Gold drifts sideways in early trading
Goldman sees “material upside” for gold based on “undervaluation and low allocation”

(USAGOLD – 7/9/21) – Gold drifted sideways in early trading as bond yields inched higher and the dollar lost ground. It is down $1 on the day at $1803. Silver is up 6¢ at $26.05. In general, financial markets reflect a cautious tone with mixed economic results surfacing in China, Europe, and the United States over the past few days – signs of sluggishness combined with rising inflation. Goldman Sachs says that the gold market currently might be sending a false signal on what is occurring in the global economy.

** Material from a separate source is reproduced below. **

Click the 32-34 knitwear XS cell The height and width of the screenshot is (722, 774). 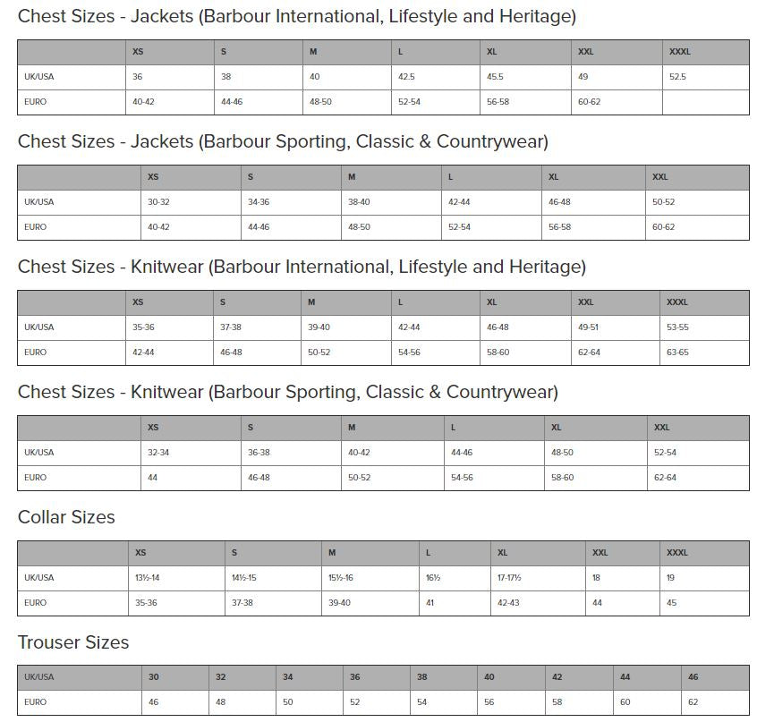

“As a result of the liquidation, gold is now again pricing a Goldilocks scenario of moderate inflation and continued global recovery and is thus trading at a large discount to the current real rate,” it says in a paper authored by Mikhail Sprogis, the firm’s vice president for commodities research. “We estimate that the current gold price is consistent with a real rate of 0.1% vs. the -0.87% that is currently priced by the market…In a scenario where the global economic recovery does not play out as expected or inflation begins to move materially above expectations. We see material upside to gold given its undervaluation and low allocation from the investment community. Therefore, we think that gold may be a good strategic purchase here for portfolio managers looking to hedge against tail risks of macro volatility.” Sprogis says the recent upside move in gold is just the beginning and sticks with the firm’s forecast of $2000 gold in 2021.

(Source: Yahoo!News/Brian Sozzi/7-7-2021/Gold prices steamrolling toward $2000)

Chart of the Day

Central banks gold reserves survey
(Expected change in gold reserves next 12 months)

graphic from World Gold Council illustrating central bank intentions with respect for gold in 2021

Graphic courtesy of World Gold Council • • • Click to enlarge

Chart note: “Central banks,” says the World Gold Council, “continue to be positive on gold, with roughly the same number of central banks expected to buy gold compared to last year. Gold’s performance during periods of crisis has risen to become the top reason for central banks to hold gold.” I can remember a time – way back when – when nearly every mainstream media report on gold, particularly when the price was declining, included the reference “due to the threat of central bank gold sales.” According to this survey from the World Gold Council, 21% of the world’s central banks intend to add gold to their reserves this year and 68% intend hold on to what they’ve got.